## BEGIN Supplied information
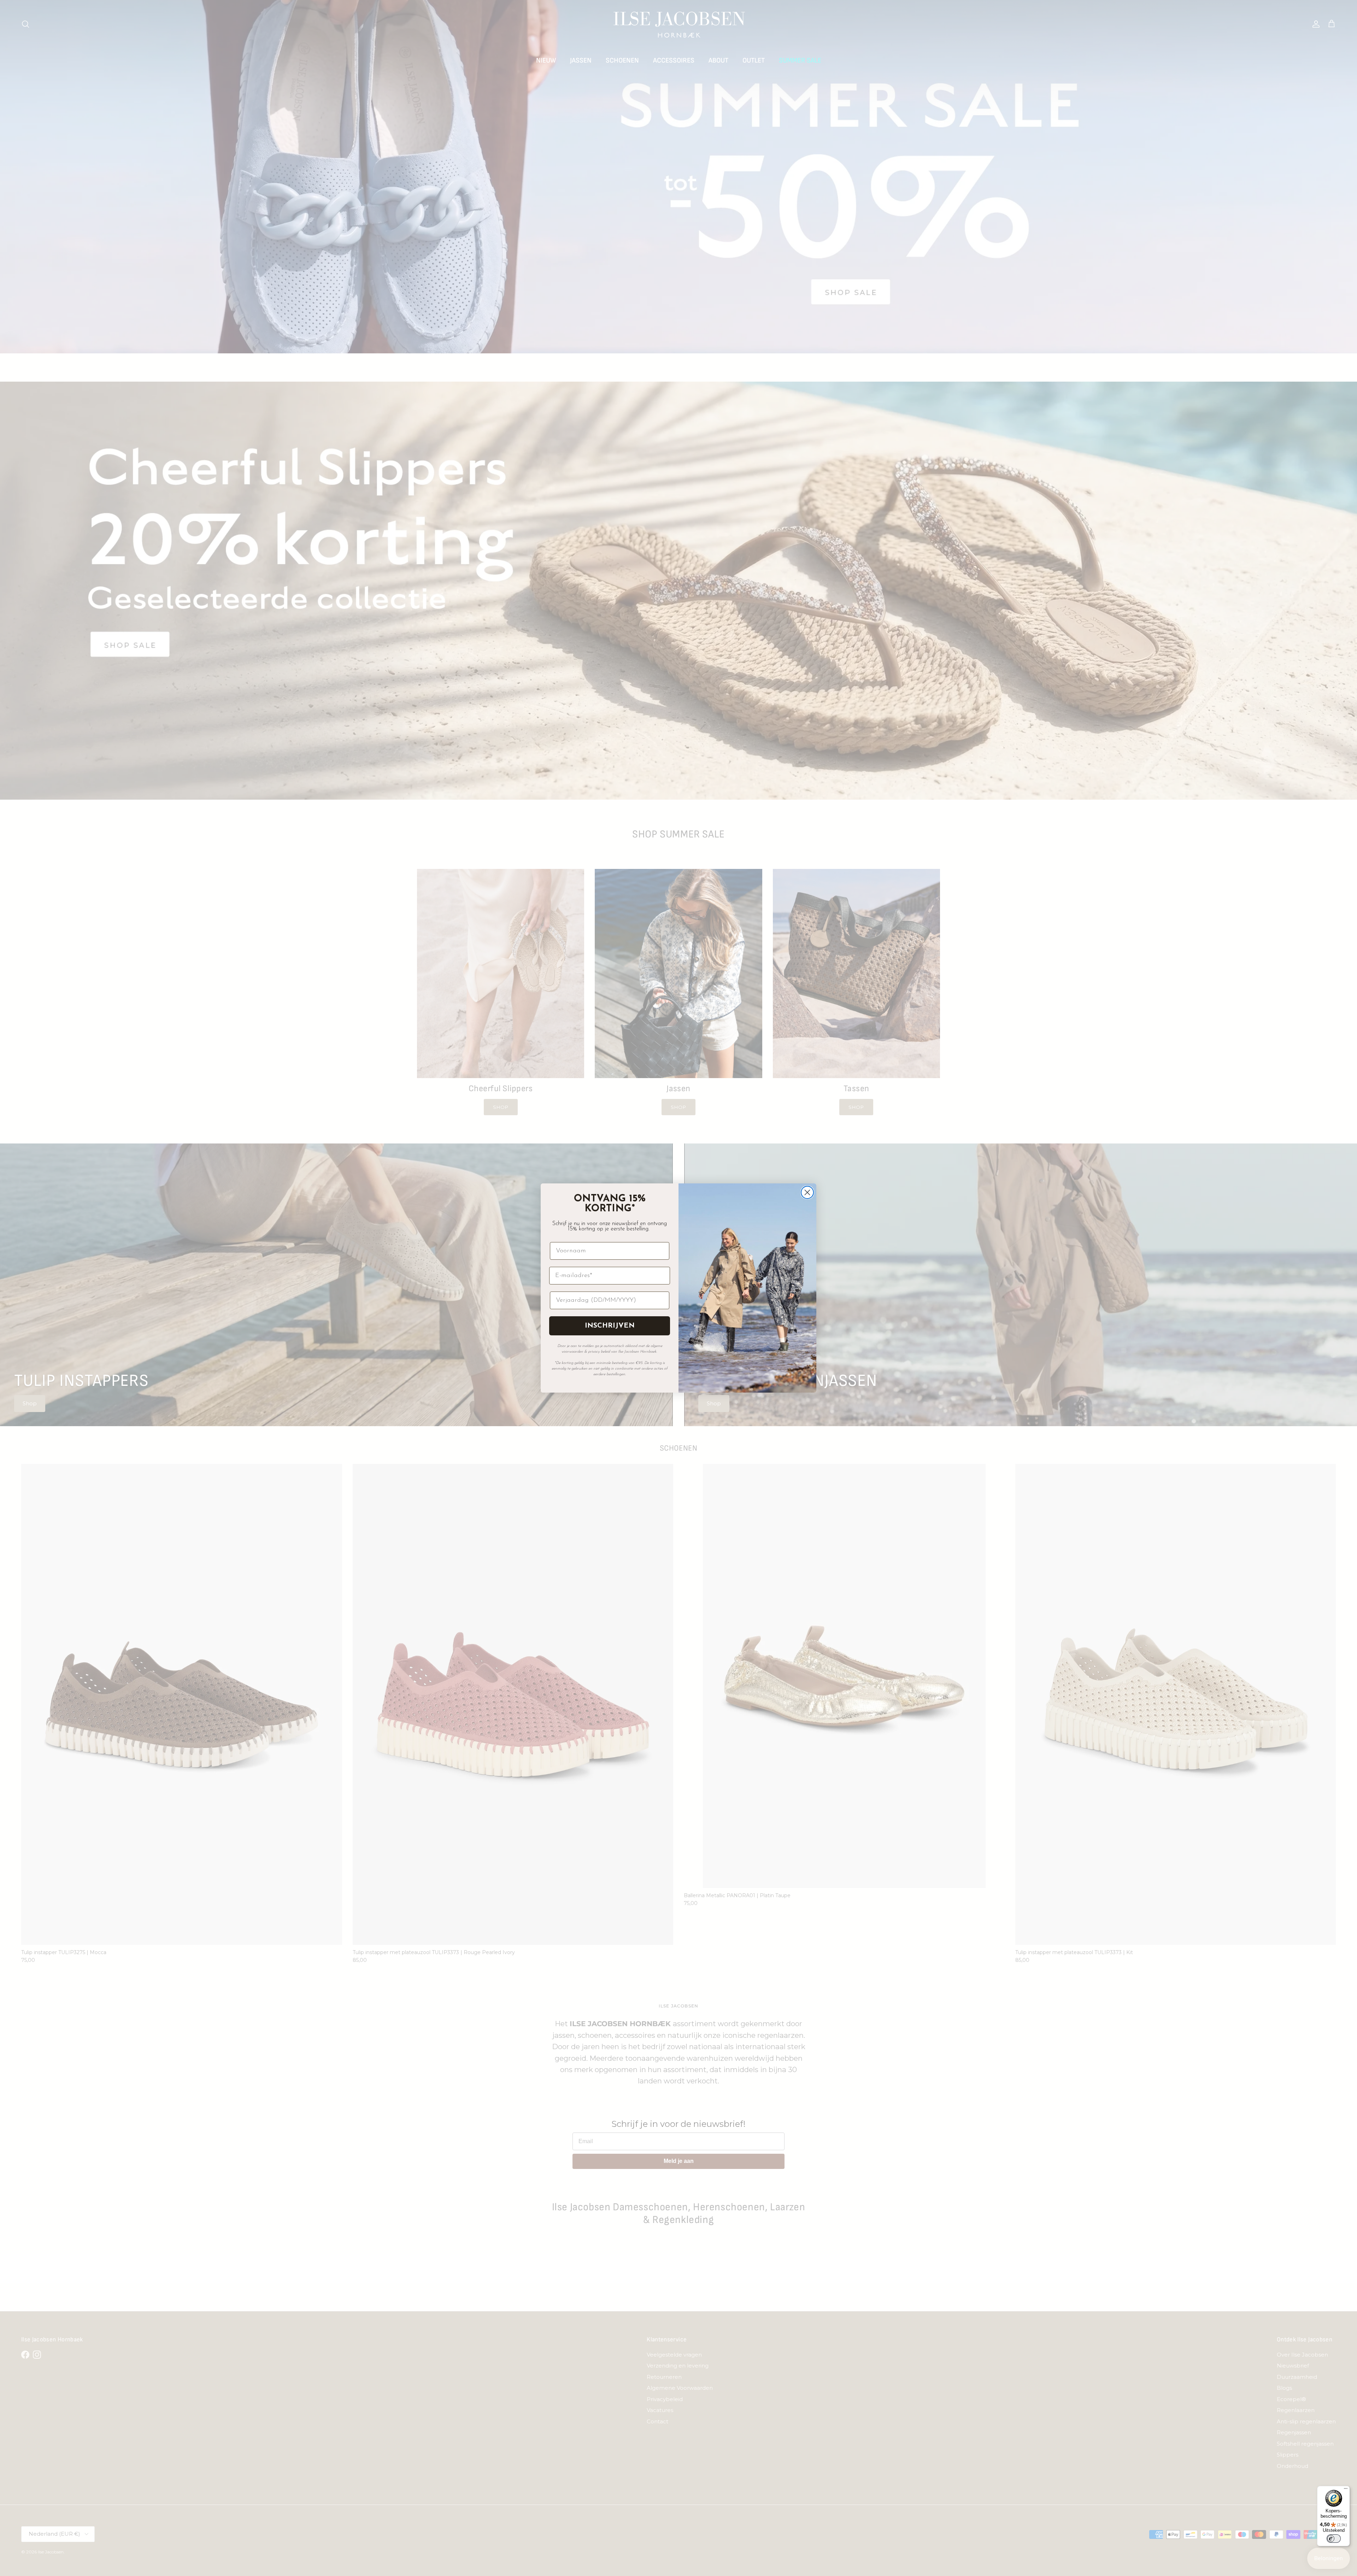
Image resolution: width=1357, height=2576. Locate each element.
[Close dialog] (807, 1192)
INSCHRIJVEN (610, 1325)
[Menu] (1345, 2490)
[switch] (1334, 2538)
## END Supplied information
» **Task description**
Copy the material above line for line, omitting the picture.

» **Expected output**
Image resolution: width=1357, height=2576. Locate each element.
[Close dialog] (807, 1192)
INSCHRIJVEN (610, 1325)
[Menu] (1345, 2490)
[switch] (1334, 2538)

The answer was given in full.